# mare with vaginal discharge



## Candice (Mar 16, 2007)

I have a mare that aborted in January. She was in her 7th month , it was a red bag and the cause was not determined. She was flushed and had antibiotics and we were given the "all clear" for rebreeding. I wanted her to heal so we waited to rebreed her. Our stallion covered her on the 8th. Today she has a white, mucousy vaginal discharge. Its fairly heavy. It has no odor. I took her temp and it is normal 99.3 deg. She's eating and acting normal. Is this discharge normal a week after breeding? I'm new to breeding and this is the first time we've bred our horses. I turned them out together and he covered her three times and I brought her back in.

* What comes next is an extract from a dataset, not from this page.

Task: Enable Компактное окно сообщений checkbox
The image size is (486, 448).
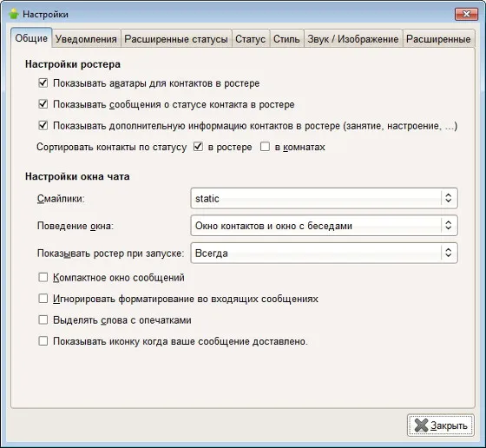Action: [43, 277]

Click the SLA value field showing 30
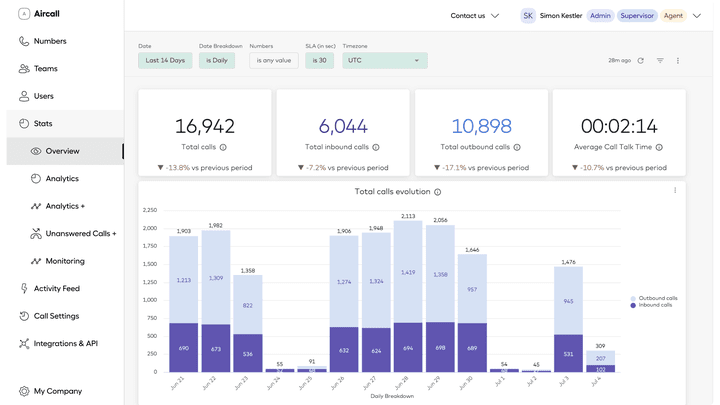point(319,61)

Its Friday night. If I need to call my vet I will, but so far everything seems ok other than the discharge.

Thanks


----------



## love_casper (Mar 16, 2007)

oh, that's interesting. i have no advice to offer, but i hope she's okay.




:

never heard of that happening, and i have heard that any discharge is abnormal......and sorry about your lost foal, i hadn't heard (or forgot...



: )

hugs to your mare.


----------



## Candice (Mar 16, 2007)

That is my understanding too, that "any" discharge is bad. I cannot find anything in any of my books and nothing turned up in the search engines so I thought I'd ask here. I'll definitely call my vet in the morning, but thought I'd ask here.


----------



## Reble (Mar 16, 2007)

found this info: I would say some kind of infection...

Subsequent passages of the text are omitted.